▶ **ACTION ITEM**: Without including any images, repeat the listing below exactly.

▶ **EXERCISE MATERIAL**:

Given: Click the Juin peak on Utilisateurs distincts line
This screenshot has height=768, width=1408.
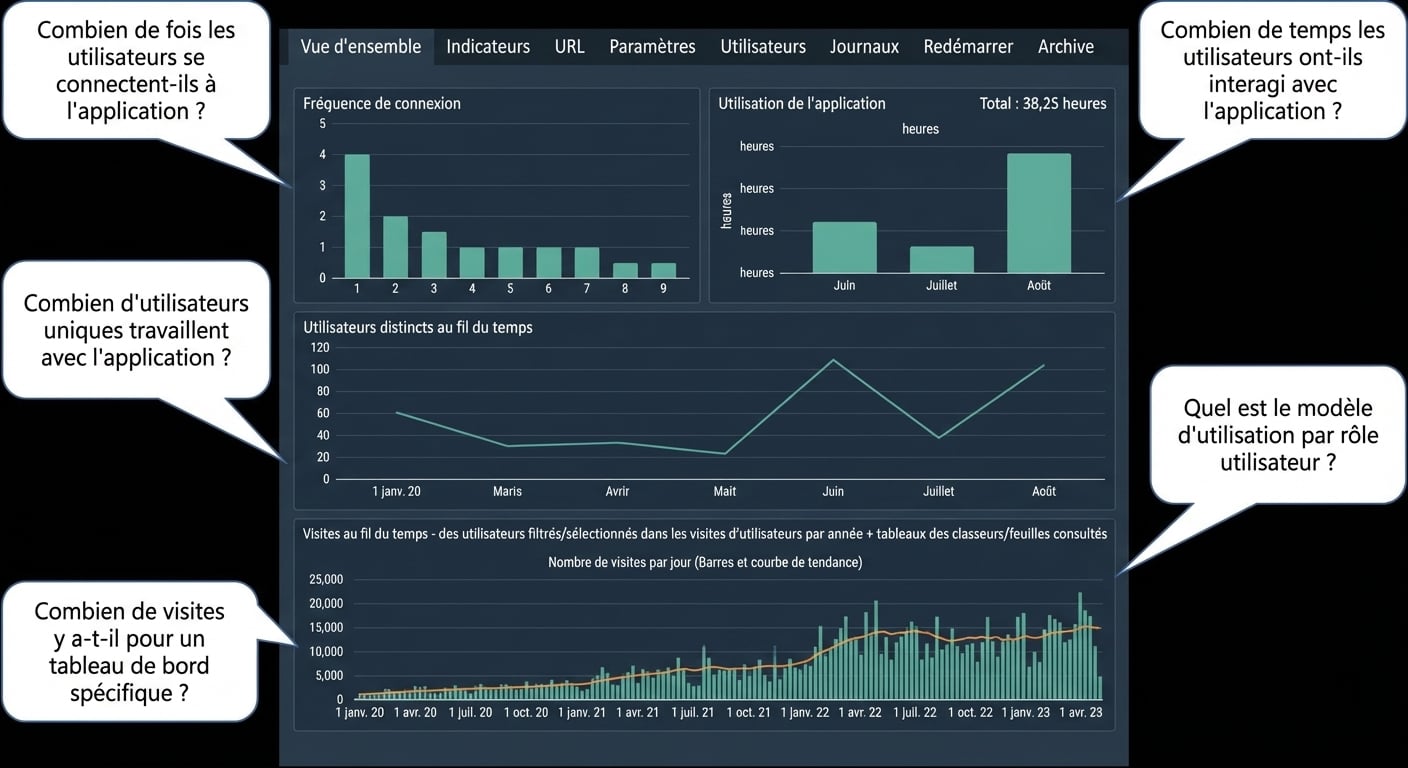Looking at the screenshot, I should [x=833, y=360].
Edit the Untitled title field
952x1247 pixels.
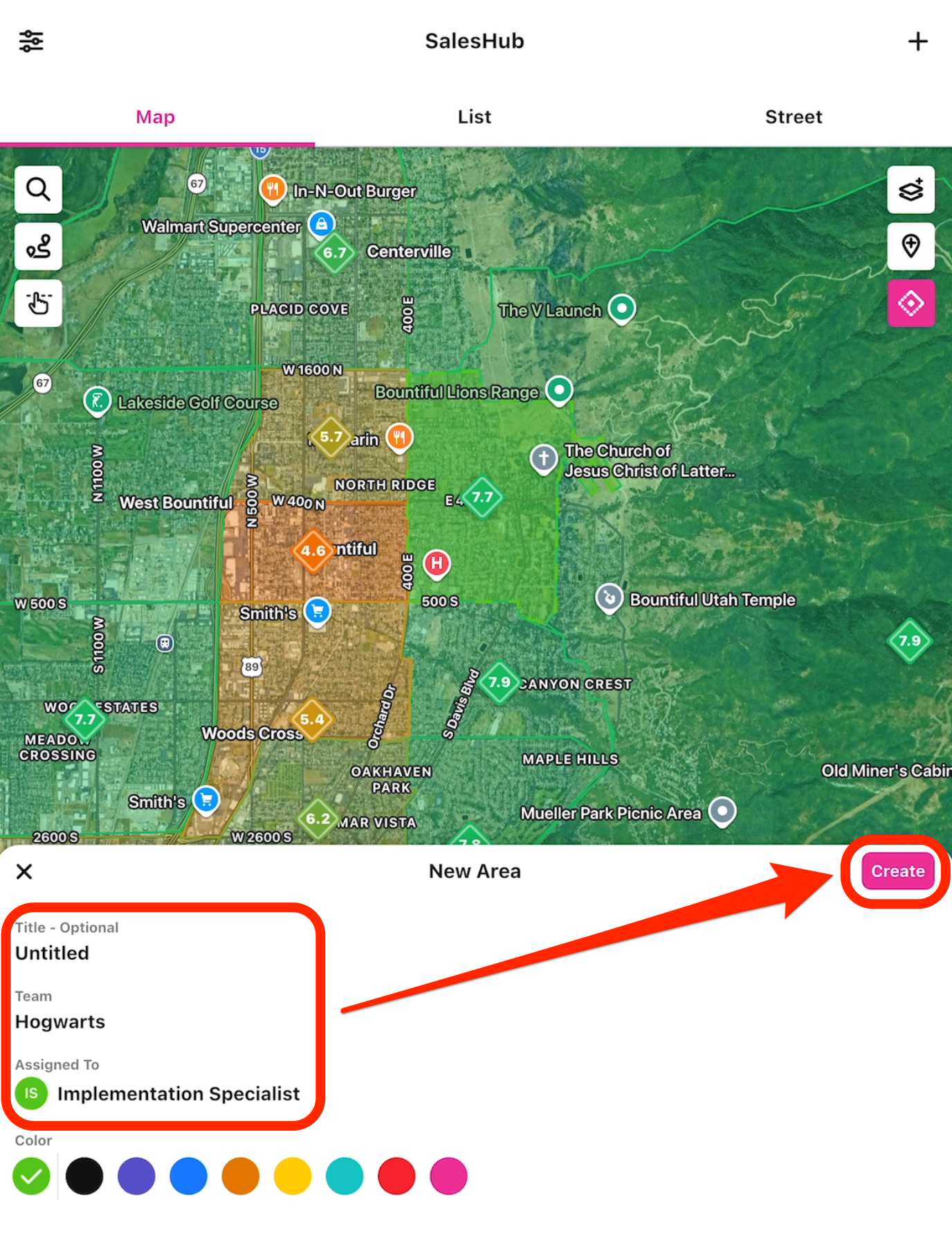click(x=53, y=953)
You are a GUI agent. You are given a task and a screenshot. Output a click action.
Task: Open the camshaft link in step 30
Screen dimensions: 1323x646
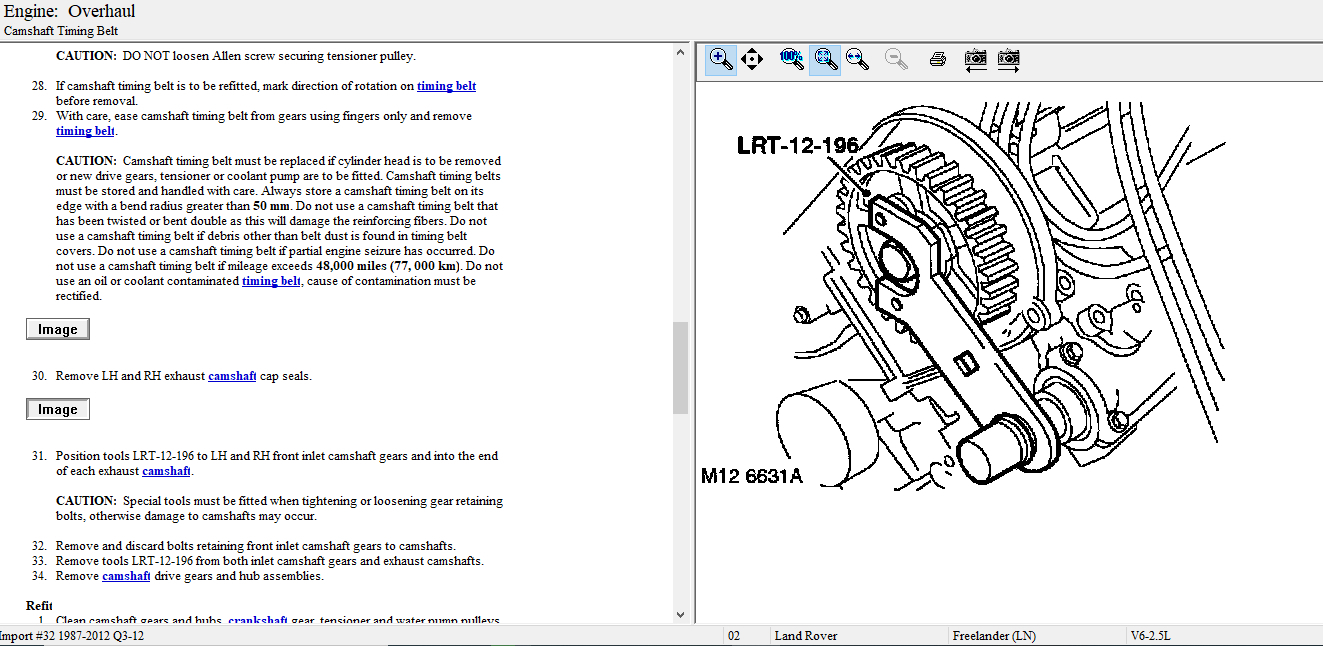pyautogui.click(x=232, y=376)
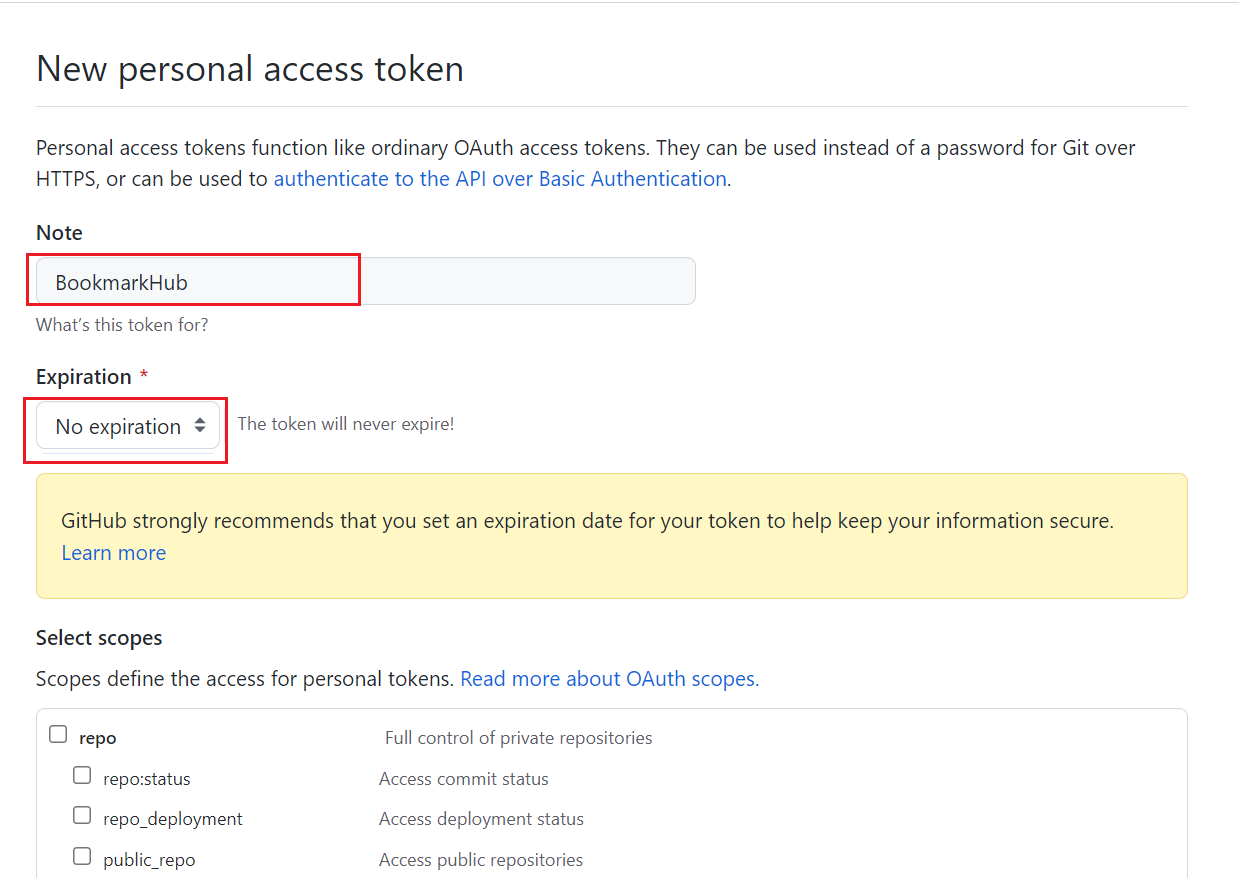Click the repo:status scope label
1239x878 pixels.
click(x=146, y=779)
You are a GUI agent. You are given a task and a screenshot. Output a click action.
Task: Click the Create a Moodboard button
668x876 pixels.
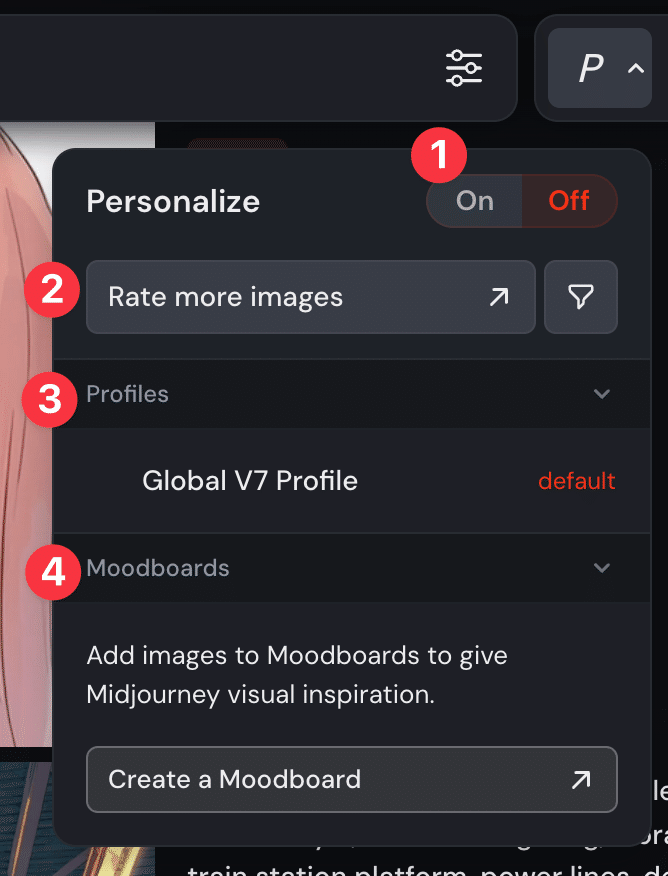point(352,779)
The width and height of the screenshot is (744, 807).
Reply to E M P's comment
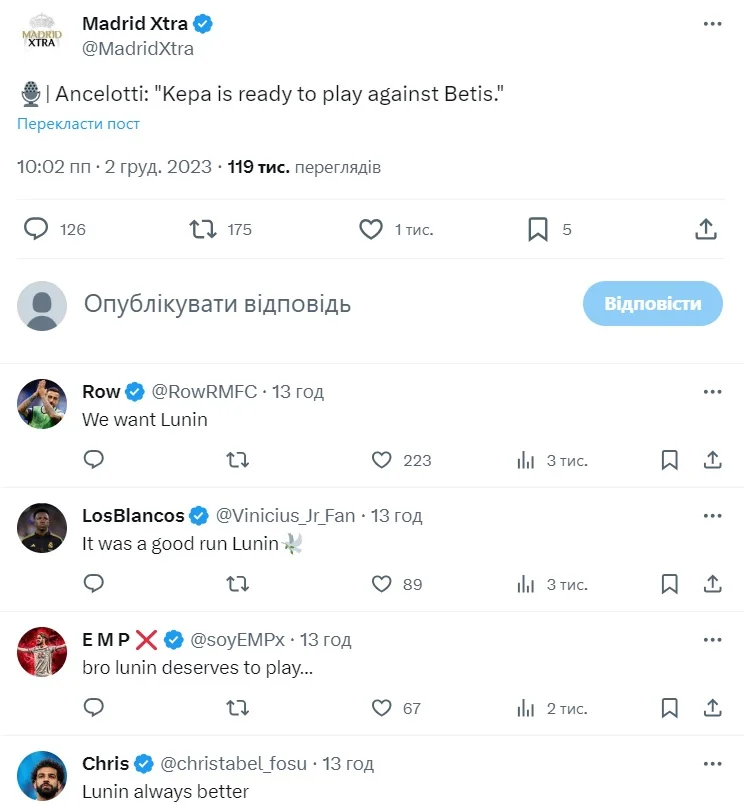(x=94, y=708)
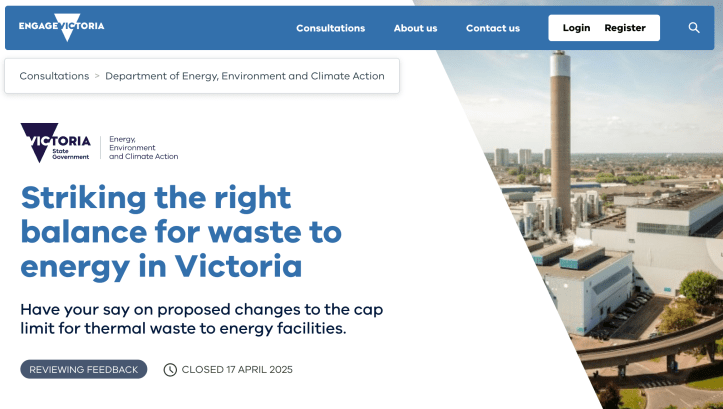The width and height of the screenshot is (723, 409).
Task: Open the About us menu item
Action: [415, 28]
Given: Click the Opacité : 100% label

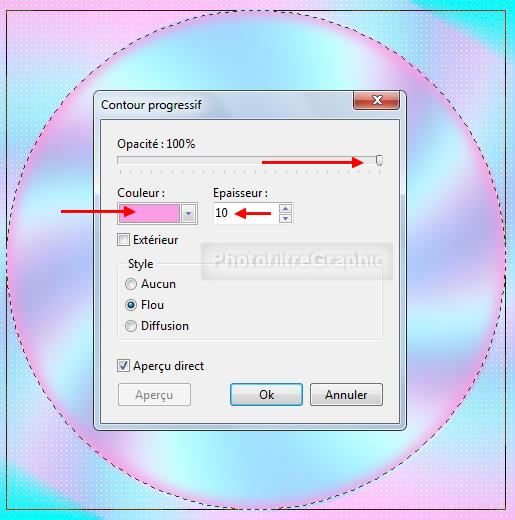Looking at the screenshot, I should point(156,144).
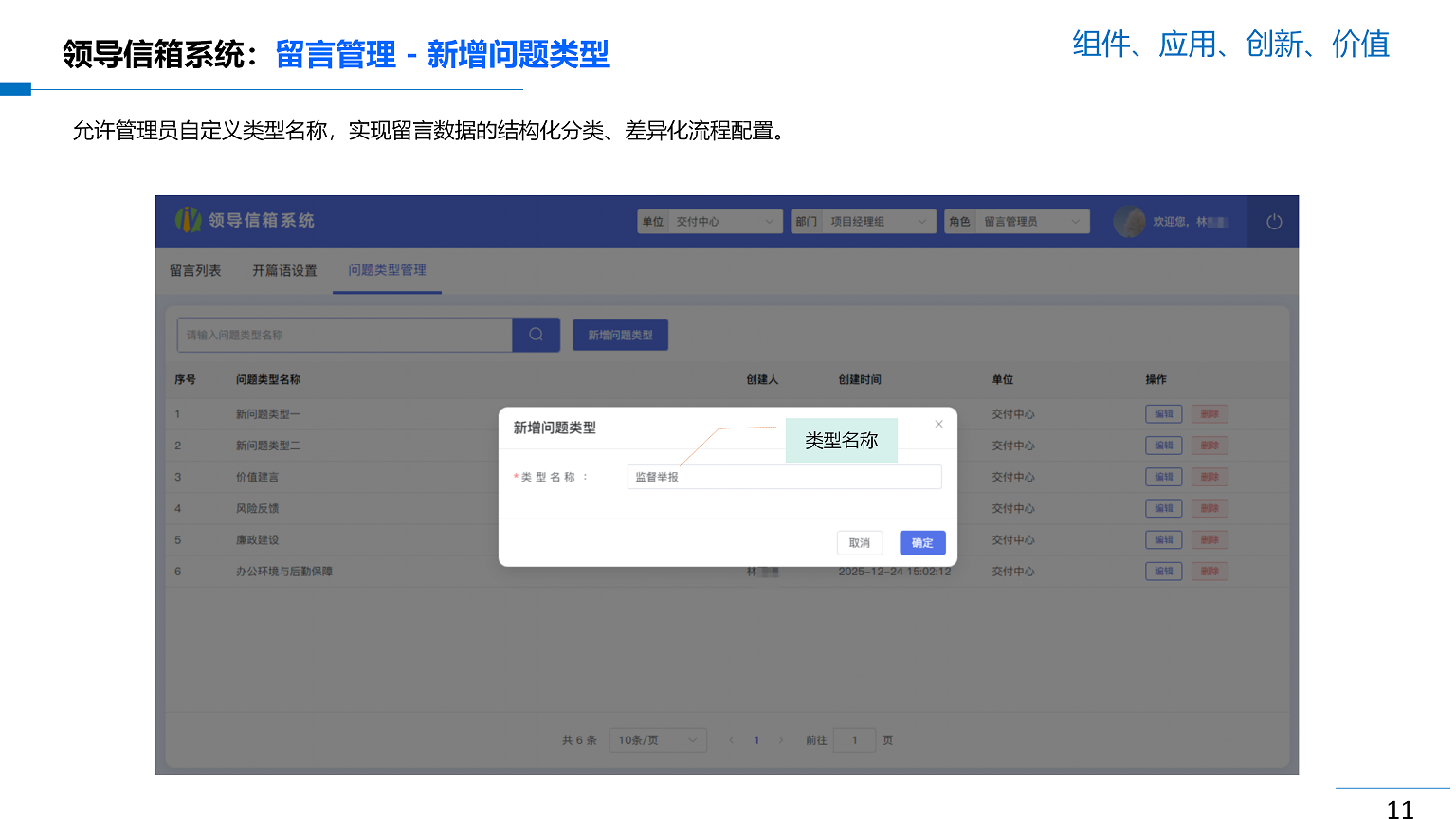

▶ **ANSWER SECTION**:
Given: Click the Juin peak on Utilisateurs distincts line
This screenshot has height=768, width=1408.
Looking at the screenshot, I should [x=833, y=360].
Edit the Untitled title field
952x1247 pixels.
click(x=53, y=953)
You are a GUI agent. You are given a task and a screenshot. Output a click action.
Task: Open the camshaft link in step 30
Screen dimensions: 1323x646
pyautogui.click(x=232, y=376)
Click the repo:status scope label
1239x878 pixels.
click(x=146, y=779)
You are a GUI agent. You are given a task and a screenshot. Output a click action.
Task: Click the Create a Moodboard button
668x876 pixels.
point(352,779)
The width and height of the screenshot is (744, 807).
Reply to E M P's comment
(x=94, y=708)
The width and height of the screenshot is (723, 409).
Task: Open the About us menu item
Action: [415, 28]
Given: Click the Opacité : 100% label

Looking at the screenshot, I should point(156,144).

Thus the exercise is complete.